Robotic in the sense of writing. Not the poetic writer in English so even worse in Serbian. My understanding is that writing comes from the person but also the exposure and consumption of literature and media. And to be honest a lot of my literature and media is in English for years.

If anything, that's a sure sign of writerliness!

🤣

True, it just needs more structure to it :)

So yes, no, hello, good day and several combinations of phrases around pula 😂

Sounds like 85% of what I hear on the street daily, so I'd say you're good.

My understanding is that writing comes from the person but also the exposure and consumption of literature and media. And to be honest a lot of my literature and media is in English for years.

I think that's true, yeah. I'm the same. This abundance of English-language media is a great treasure for non-native speakers. :)

True, it just needs more structure to it :)

There you go then. You build that. That ain't hard.

A mí me es muy difícil 😁 mantenerme callada 🥴

English is clean, Germanic, utilitarian. It has no room for sharp inflections.

Sometimes I thought it was just me who could not express my intimate ideas in English because I do not master it, but now I know from your words that you have the same feeling as I do...

When I read you I perceive a lot of passion, maybe because you are Romanian?
Romanians are very passionate, intense?

I don't think you can forget your mother tongue, it would be like forgetting who you are.
You are a very beautiful star here on Hive that I love to read, because it is as if you are always baring your soul.

🌻

but now I know from your words that you have the same feeling as I do...

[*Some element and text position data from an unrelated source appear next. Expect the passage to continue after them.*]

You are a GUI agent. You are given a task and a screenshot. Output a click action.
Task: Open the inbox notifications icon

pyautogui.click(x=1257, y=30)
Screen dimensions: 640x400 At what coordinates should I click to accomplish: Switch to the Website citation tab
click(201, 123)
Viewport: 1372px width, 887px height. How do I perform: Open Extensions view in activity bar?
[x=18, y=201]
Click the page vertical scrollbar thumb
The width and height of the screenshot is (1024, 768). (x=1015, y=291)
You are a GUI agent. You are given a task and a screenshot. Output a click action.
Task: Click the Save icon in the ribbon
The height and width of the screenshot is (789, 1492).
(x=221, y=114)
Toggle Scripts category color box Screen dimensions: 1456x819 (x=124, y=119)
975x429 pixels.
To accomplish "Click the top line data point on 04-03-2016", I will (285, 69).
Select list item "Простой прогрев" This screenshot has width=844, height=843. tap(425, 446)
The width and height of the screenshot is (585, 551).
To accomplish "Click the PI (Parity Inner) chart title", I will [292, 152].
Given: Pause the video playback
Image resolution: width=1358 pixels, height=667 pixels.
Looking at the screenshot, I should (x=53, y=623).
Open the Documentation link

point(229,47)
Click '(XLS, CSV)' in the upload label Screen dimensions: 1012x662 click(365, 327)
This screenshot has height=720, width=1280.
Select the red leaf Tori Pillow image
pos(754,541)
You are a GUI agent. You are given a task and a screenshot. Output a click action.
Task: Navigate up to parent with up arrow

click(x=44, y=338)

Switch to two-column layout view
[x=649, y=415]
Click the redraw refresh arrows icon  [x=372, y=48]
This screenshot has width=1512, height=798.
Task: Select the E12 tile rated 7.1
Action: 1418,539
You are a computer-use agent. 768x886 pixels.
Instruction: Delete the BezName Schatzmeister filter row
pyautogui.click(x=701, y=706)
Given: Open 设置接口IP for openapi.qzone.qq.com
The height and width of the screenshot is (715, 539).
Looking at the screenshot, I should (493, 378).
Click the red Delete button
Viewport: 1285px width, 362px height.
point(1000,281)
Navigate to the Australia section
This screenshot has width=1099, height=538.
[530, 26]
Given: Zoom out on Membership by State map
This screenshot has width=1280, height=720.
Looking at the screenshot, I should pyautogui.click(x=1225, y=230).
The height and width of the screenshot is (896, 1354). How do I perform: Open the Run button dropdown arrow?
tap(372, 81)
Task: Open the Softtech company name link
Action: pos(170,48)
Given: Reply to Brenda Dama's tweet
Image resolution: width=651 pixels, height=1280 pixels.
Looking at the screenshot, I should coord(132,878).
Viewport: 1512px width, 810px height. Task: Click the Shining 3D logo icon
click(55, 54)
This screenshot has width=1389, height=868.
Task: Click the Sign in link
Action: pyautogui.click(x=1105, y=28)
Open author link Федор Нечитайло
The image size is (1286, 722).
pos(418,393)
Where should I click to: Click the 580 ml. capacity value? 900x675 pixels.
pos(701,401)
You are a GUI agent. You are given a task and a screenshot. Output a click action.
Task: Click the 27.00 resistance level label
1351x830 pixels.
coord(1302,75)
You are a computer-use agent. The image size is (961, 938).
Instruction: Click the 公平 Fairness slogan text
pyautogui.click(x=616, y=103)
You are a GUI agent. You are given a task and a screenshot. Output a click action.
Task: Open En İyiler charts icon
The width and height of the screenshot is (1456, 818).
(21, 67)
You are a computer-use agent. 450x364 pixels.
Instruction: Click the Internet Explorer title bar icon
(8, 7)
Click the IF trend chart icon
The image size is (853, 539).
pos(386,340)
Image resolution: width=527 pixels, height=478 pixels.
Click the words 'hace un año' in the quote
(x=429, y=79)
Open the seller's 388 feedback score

I do. Sometimes I feel I can write more intimately in English than in Romanian, though when I wish to speak (actually speak) my heart, I always revert to Romanian. THat's strange.

Yes, Romanians are somewhat fiery, Latin-blooded people. A lot of intensity. I'm guessing it's similar for Cuba? :)

it would be like forgetting who you are.

I love that. Thank you for that message, and for all the rest that follows. Hola. It's lovely to read that.

I don't know how much a language, customs and life itself can differentiate us, but some feelings can only be transmitted with excellence from the complicity of our inner nature.

We Cubans can be very intense... and it is good and it can also be bad, and if the Romanians are the same uff what a party we can have.

A loyal follower greets you here @honeydue

🌻

the complicity of our inner nature.

Isn't that one of the loveliest phrases I've ever heard :) Beautiful.

And yes. A great party. Maybe some day.

🌹🌻🌹

I am not a writer, in any language. Nevertheless I can understand what you are saying. Writing something in Greek sounds indeed like another person and since I write thousands of words in English every year but only grocery lists in Greek, I do feel sometimes that my English speaking self prevails over the native speaker. The motto of my first teacher in English was something like "learn to speak English, learn to think English". I remember her every time I want to translate something that I have written from English to Greek. It is almost impossible. It sounds totally not me, so I usually write something else instead.

Ah look at you relating to what I'm saying. How could you not be a writer, then? :) Not of the same kind, but a writer still, I would say. It's a good motto, one that I think abounds in countries where, say, we're aware you need to learn English well to overcome certain barriers. It's a useful motto, just gotta remember to occasionally hear your own native tongue because Greek, like Romanian, and like many other languages, is beautiful.

You are right, they are beautiful and we shouldn't let them get silent. But only time will tell.

Have a nice day!

Good for you you make money writing in another language. I don't think you'd ever forget Romanian. It will always be there at the back somewhere.